Wildman – Alecia Simmonds

Affirm Press

2015

Review by Suzanne Bozorth-Baines

Synopsis

n April 2012 a man was shot dead by police on a remote farm in New South Wales called the School of Happiness. The victim, who was high on a cocktail of drugs and who suffered from mental illness, had been threatening attendees of a hippie festival with a crossbow and hunting knife. When the police finally arrived, they tried to subdue him but, ultimately, fatal shots were fired.

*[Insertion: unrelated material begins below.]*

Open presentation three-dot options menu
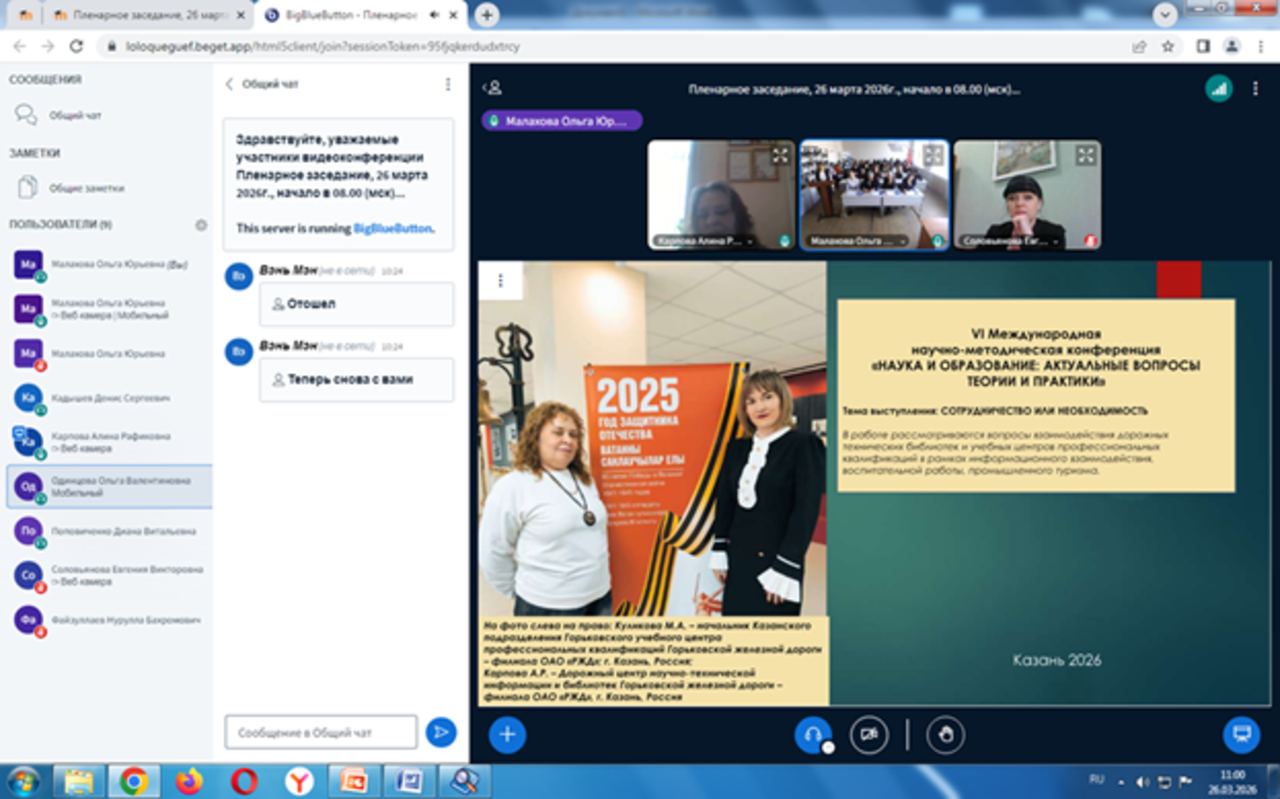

Reviewer: Suzanne Bozorth – Baines

During the 2015 Melbourne Writers Festival, I chose a session presented by true crime writer Alecia Simmonds.  To give this book justice for a review, I felt I had to go back to reread it since my first reading in November 2015 was a flying through one day glued-to-the-page turning exercise, but especially since it’s long listed for the Sisters in Crime 2016 Davitt Award.  I didn’t mind in the least.

 

Simmonds does a magic job of getting you right into her head about this killing.  As an academic in the law, she’s interested in matters that influence present day legalities and this case brought her thoughts to issues of police using extreme retaliation when confronted by deranged people threatening violence.  She was definitely going to write a book about overt policing and over reaction to hostile people.

 

Little by little, Simmonds comes to conclusions not completely focussed on that original premise as she navigates the coroner’s court hearing the attendant witness testimony and becoming acquainted with the ‘wild man’s’ family.  Simmonds not only considers excessive policing, but society’s present attitude toward boyish larrikinism, seeming male indestructibility, and the spookiness of the remote Australian bush.

 

A large part of her text explores ideas of care for people with psychiatric problems.  Simmonds did an extraordinary amount of research for this book which included visiting a psychiatric hospital interviewing doctors, nurses, and patients.  She tells her story of attending the inquest with compassion, warmth and insight.  Simmonds does a shining job of articulating her change of heart through the process.  This really isn’t a very big book, but it packs a punch intellectually with its many questions about mental illness, police killing, and today’s social perceptions and conscience.